[Edu-sig] Pass by Reference

kirby urner kirby.urner at gmail.com
Tue May 20 20:39:18 CEST 2008


I think this was a fascinating discussion, a high point for edu-sig in
many ways, and thank the participants (not saying it's over, just
some will move on at this point, I have a feeling).

So I finished my 5th of 5 sessions in SA: 8629, feel free to give it
a browse if you wanna see how we do it in Portland.

All five sessions in forward-time order:

{
1 : http://controlroom.blogspot.com/2008/04/sa-classnotes-2008419.html,
2 : http://controlroom.blogspot.com/2008/04/sa-classnotes-2008426.html,
3 : http://controlroom.blogspot.com/2008/05/sa-classnotes-200853.html,
4 : http://controlroom.blogspot.com/2008/05/sa-classnotes-2008510.html,
5 : http://controlroom.blogspot.com/2008/05/sa-classnotes-2008517.html
}

Kirby

Addendum:

As an implementation detail, you might have to copy a lot more bytes
when you go x = y, if the object you're controlling at runtime is a
long way away, but you want to cache more locally for some reason.

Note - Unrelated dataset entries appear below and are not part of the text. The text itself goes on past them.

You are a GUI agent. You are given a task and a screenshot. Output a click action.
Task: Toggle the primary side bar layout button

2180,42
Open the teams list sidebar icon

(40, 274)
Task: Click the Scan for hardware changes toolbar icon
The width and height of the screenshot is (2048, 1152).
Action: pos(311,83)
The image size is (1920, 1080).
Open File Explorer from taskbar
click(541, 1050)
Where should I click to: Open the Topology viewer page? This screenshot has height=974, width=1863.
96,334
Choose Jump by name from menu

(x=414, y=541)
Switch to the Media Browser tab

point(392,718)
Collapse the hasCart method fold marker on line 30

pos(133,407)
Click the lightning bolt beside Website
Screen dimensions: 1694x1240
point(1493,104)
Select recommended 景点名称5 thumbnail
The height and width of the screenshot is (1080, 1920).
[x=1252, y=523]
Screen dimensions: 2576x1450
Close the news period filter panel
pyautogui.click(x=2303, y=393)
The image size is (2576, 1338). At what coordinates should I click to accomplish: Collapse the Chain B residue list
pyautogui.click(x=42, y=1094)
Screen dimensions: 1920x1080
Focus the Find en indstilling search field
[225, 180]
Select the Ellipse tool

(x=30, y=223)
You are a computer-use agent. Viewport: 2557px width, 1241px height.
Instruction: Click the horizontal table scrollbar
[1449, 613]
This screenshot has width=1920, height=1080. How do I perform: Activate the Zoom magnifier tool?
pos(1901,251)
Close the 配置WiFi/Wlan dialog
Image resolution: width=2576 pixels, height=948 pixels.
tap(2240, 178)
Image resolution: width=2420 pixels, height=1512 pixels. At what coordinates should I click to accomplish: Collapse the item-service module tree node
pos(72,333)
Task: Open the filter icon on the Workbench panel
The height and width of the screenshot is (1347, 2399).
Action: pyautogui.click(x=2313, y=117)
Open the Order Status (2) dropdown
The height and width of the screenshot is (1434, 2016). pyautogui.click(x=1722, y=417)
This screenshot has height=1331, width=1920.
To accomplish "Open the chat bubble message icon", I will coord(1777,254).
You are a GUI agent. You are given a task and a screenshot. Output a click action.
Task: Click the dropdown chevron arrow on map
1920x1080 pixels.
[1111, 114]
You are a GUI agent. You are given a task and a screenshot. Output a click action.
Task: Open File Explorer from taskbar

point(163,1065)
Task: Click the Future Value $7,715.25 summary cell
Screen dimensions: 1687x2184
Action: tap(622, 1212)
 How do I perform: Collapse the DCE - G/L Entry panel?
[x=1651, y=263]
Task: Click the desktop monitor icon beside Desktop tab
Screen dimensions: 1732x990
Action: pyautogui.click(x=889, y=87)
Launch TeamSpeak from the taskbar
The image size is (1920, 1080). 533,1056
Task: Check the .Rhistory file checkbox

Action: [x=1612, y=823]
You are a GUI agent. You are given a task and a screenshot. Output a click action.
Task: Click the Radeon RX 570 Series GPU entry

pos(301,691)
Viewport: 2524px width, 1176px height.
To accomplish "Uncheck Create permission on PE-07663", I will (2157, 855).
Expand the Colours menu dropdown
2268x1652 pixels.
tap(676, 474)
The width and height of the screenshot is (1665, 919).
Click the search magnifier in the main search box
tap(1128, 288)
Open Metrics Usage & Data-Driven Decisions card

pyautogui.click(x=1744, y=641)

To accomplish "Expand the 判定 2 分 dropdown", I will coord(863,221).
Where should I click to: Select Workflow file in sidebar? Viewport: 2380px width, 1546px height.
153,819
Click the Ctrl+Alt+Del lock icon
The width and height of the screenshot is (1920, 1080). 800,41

You might end up with a synchronization scheme, similar to ACID for
databases, such that you preserve the "shared reference" experience --
but with a lot of work behind the scenes to effectively preserve that
"illusion" (not really an illusion then?).

I offer this simply to underscore the point that Michael Goldwasser
was making (I learned a lot from his posts), about there being a big
difference between modeling *semantics* and modeling *implementation*.

In my view, C was / is all about implementation (wall of memory
bricks), is about being "close to the metal". The model and
implementation are very deliberately coincident.

However, as a hallmark of being "high level," Python expects us to
forget about the metal and develop alternative "best fit" concepts.

A semantic model *need not* point back to the underlying
implementation, although when you start saying stuff like 'heap',
'string' and 'hash table' (aka dictionary) then you're starting to
enter C territory (a whole family of concepts, owes much to K&R).

There's a difference with emphasis on newcomers to programming.  For
example, are these people headed into electrical engineering and
needing to understand computer guts in great detail, or are they
biomedical researchers who only care about Python because it helps
them understand their molecules.

The very same CS department might customize entirely different courses
based on these differing career goals.

These latter programmers may never read K&R nor even be clear there's
a C family of languages.  That doesn't mean they're necessarily more
clueless about Python's semantic model however, or are "mere
beginners" with Python.

On the contrary, they understand as well as anyone that adding to a
namespace need not involve the unnecessary replication of the
underlying objects.

Anyway, go ahead and import the copy module if you really know that's
a good solution (at least you'll think twice about it).